Given problem: Rewrite every line from the one containing "This screenshot has height=689, width=1225." down to the one containing "click(954, 365)", both included and requests kept. Raise each coordinate in the answers by 6.

[Saved entries]
++++
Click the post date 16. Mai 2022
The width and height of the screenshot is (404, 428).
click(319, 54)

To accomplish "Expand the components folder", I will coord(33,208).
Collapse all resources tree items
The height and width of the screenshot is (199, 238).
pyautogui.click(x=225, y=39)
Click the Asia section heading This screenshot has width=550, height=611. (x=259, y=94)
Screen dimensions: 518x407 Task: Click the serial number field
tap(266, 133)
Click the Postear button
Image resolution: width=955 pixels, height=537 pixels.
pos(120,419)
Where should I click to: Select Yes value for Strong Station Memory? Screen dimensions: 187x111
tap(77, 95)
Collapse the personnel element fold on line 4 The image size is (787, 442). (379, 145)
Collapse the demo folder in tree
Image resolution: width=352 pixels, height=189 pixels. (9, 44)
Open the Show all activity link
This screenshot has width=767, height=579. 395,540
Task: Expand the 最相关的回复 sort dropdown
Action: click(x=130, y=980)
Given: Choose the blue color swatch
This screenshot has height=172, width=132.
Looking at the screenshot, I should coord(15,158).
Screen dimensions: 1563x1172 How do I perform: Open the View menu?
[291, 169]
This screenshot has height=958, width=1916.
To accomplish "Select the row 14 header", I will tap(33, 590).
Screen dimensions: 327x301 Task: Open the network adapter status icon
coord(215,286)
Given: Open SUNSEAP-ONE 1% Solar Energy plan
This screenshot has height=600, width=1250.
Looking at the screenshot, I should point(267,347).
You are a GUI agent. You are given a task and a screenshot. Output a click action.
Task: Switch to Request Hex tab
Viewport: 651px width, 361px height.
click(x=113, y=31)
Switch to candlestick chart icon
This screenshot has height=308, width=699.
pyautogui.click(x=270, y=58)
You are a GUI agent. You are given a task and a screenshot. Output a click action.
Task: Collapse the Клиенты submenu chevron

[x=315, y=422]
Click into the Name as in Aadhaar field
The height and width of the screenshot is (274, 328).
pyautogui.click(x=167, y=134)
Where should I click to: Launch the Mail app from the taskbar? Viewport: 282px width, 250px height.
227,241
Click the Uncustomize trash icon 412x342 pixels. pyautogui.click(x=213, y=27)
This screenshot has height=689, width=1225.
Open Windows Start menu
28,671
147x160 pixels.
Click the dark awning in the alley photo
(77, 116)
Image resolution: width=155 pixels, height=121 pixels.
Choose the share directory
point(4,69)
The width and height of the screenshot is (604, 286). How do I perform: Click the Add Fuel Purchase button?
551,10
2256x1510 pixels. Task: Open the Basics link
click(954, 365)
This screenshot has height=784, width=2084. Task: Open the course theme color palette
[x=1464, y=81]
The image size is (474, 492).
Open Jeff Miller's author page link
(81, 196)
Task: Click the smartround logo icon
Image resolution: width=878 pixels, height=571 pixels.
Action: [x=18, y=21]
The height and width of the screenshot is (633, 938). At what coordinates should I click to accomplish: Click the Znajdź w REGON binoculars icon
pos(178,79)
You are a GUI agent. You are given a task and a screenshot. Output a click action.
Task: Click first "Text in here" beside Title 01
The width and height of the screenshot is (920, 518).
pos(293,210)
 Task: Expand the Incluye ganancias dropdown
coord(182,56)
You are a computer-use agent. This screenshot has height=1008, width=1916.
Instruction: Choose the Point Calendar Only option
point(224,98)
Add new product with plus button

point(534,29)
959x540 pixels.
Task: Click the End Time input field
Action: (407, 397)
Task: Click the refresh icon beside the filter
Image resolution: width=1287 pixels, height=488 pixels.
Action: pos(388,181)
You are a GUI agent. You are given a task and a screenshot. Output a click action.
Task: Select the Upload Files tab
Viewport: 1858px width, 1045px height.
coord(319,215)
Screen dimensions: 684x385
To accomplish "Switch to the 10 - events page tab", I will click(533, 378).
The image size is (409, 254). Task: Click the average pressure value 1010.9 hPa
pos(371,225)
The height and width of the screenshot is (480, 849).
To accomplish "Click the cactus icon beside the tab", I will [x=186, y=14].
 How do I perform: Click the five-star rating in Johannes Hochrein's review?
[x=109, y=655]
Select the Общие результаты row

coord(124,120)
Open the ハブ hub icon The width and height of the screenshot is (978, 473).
++++
Result of the exercise:
This screenshot has height=689, width=1225.
Open Windows Start menu
34,677
147x160 pixels.
Click the dark awning in the alley photo
(83, 122)
Image resolution: width=155 pixels, height=121 pixels.
Choose the share directory
point(10,75)
The width and height of the screenshot is (604, 286). How do I perform: Click the Add Fuel Purchase button?
557,16
2256x1510 pixels. Task: Open the Basics link
click(960, 371)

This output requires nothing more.